History often comes back in the form of parody.
The impeachment of Bill Clinton was, in many ways, a parody of the far more-serious impeachment of Richard Nixon a quarter-century earlier. It was necessary because many Republicans grew up, politically, believing that Nixon got a raw deal, that he was hounded from office for partisan reasons. This became an integral part of their political thesis, and it took the embarrassment of the Clinton trial to get this out of their system.

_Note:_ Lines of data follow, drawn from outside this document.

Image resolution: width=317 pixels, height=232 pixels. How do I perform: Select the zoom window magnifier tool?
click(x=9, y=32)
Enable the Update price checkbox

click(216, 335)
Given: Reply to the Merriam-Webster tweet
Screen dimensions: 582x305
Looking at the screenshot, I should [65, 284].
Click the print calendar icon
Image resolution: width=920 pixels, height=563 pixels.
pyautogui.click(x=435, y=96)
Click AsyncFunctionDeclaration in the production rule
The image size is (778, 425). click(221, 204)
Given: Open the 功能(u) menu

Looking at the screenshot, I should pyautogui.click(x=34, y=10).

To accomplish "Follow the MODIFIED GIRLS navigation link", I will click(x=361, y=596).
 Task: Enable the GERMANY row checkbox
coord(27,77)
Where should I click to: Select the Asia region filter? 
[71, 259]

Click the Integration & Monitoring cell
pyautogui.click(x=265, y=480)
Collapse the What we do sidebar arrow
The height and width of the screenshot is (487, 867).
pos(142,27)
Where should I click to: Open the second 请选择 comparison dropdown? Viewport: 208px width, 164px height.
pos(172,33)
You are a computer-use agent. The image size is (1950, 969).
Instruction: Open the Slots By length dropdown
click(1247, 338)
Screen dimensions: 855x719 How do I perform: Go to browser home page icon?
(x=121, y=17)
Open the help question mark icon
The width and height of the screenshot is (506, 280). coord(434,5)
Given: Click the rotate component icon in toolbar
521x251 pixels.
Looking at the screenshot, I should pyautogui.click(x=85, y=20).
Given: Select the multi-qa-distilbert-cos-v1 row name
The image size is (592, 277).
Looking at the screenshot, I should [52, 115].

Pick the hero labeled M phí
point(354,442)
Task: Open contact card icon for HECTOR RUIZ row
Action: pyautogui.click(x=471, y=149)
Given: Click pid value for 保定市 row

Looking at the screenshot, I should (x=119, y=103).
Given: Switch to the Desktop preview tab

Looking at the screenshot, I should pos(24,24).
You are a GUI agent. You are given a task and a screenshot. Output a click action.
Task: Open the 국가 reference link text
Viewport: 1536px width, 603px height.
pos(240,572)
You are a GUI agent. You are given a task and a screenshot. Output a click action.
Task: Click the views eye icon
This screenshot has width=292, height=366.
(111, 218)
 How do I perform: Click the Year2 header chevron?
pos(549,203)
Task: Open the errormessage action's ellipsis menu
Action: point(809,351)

This whole War on Terror is, in many ways, a parody of the far more-serious Cold War, which began almost immediately after World War II. Those liberals writing about how "unprecedented" the "abuse of power" is by the Bush Administration would learn just how much a parody it is reading the otherwise-hysterically funny Life and Times of the Thunderbolt Kid by Bill Bryson.
Bryson interrupts his 1950s memoir for a chapter describing true horrors from that age. Nuclear tests that killed thousands, without notice. The Red Scare, with its loyalty oaths, black lists, and silly laws, deportations, and humiliations, coups and lynchings. There is nothing in the whole pantheon of Bush’s alleged crimes that wasn’t common practice during the Eisenhower Era.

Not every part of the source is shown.